Tu Yicheng, Eslami Mehrad, Xu Zichen, Charkhgard Hadi
Dept. of Computer Science, University of South Florida, Tampa, Florida, USA.
Jiaxing Neofelis, Technology Co. Ltd, Jiaxing, Zhejiang, China.
Proc IEEE Int Conf Big Data. 2022 Dec;2022:252-261. doi: 10.1109/bigdata55660.2022.10020338. Epub 2023 Jan 26.
Sharing data and computation among concurrent queries has been an active research topic in database systems. While work in this area developed algorithms and systems that are shown to be effective, there is a lack of logical foundation for query processing and optimization. In this paper, we present PsiDB, a system model for processing a large number of database queries in a batch. The key idea is to generate a single query expression that returns a global relation containing all the data needed for individual queries. For that, we propose the use of a type of relational operators called -operators in combining the individual queries into the global expression. We tackle the algebraic optimization problem in PsiDB by developing equivalence rules to transform concurrent queries with the purpose of revealing query optimization opportunities. Centering around the -operator, our rules not only cover many optimization techniques adopted in existing batch processing systems, but also revealed new optimization opportunities. Experiments conducted on an early prototype of PsiDB show a performance improvement of up to 36X over a mainstream commercial DBMS.
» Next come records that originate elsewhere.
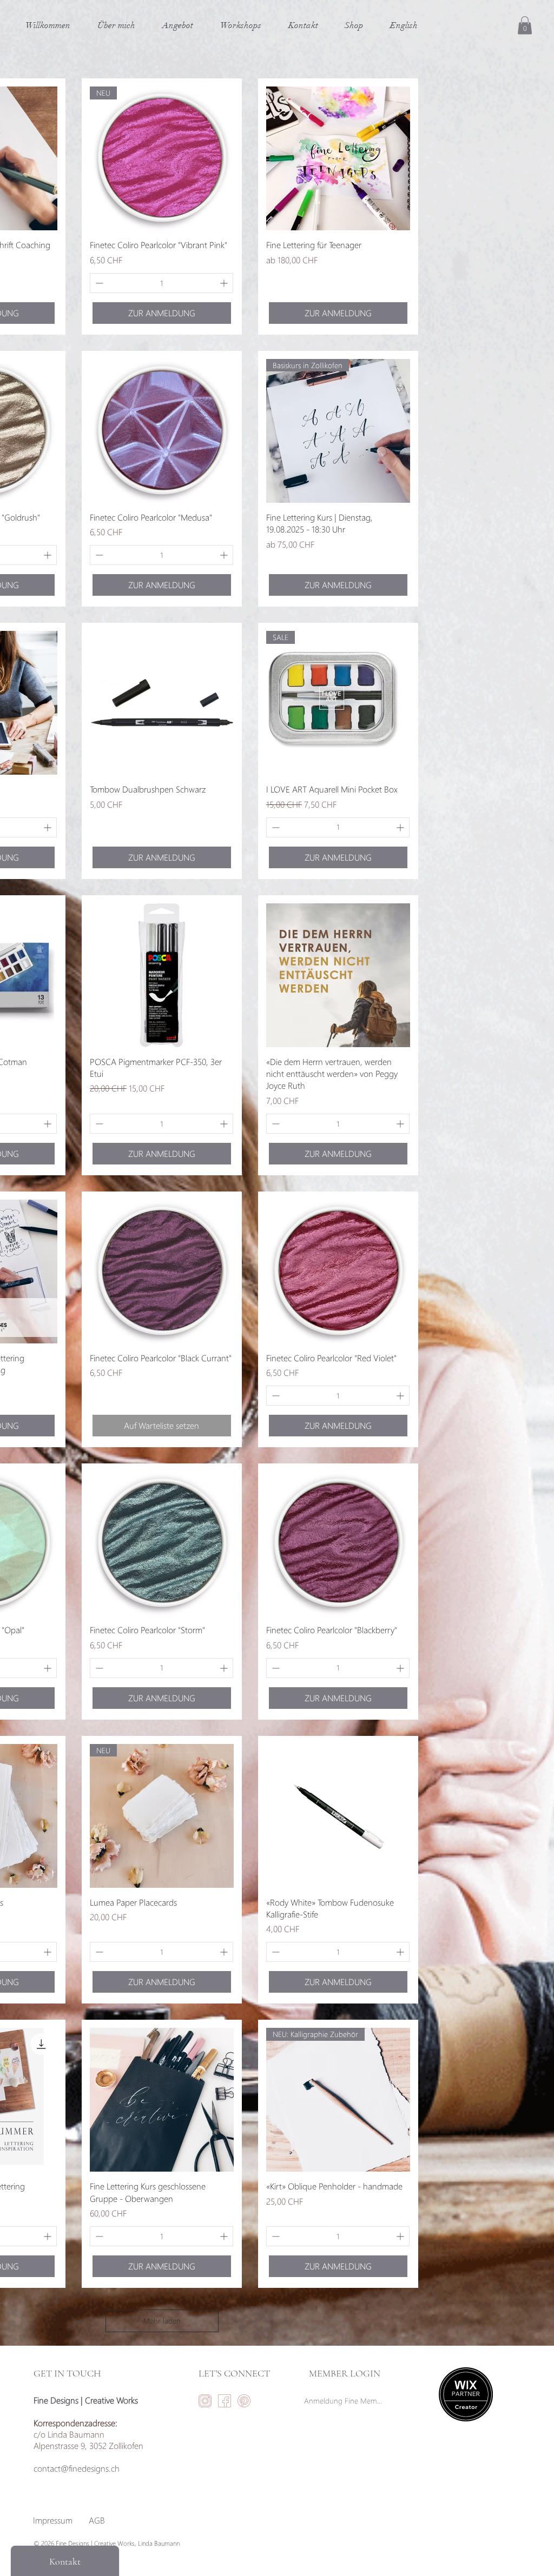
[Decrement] (98, 283)
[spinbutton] (161, 283)
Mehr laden (162, 2320)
在并发查询之间共享数据和计算一直是数据库系统中一个活跃的研究课题。虽然该领域的工作开发了一些被证明有效的算法和系统,但查询处理和优化缺乏逻辑基础。在本文中,我们提出了PsiDB,这是一种用于批量处理大量数据库查询的系统模型。关键思想是生成一个单一的查询表达式,该表达式返回一个包含各个查询所需所有数据的全局关系。为此,我们建议使用一种称为-运算符的关系运算符类型,将各个查询组合成全局表达式。我们通过开发等价规则来处理PsiDB中的代数优化问题,以转换并发查询,目的是揭示查询优化机会。围绕-运算符,我们的规则不仅涵盖了现有批处理系统中采用的许多优化技术,还揭示了新的优化机会。在PsiDB的早期原型上进行的实验表明,与主流商业数据库管理系统相比,性能提高了多达36倍。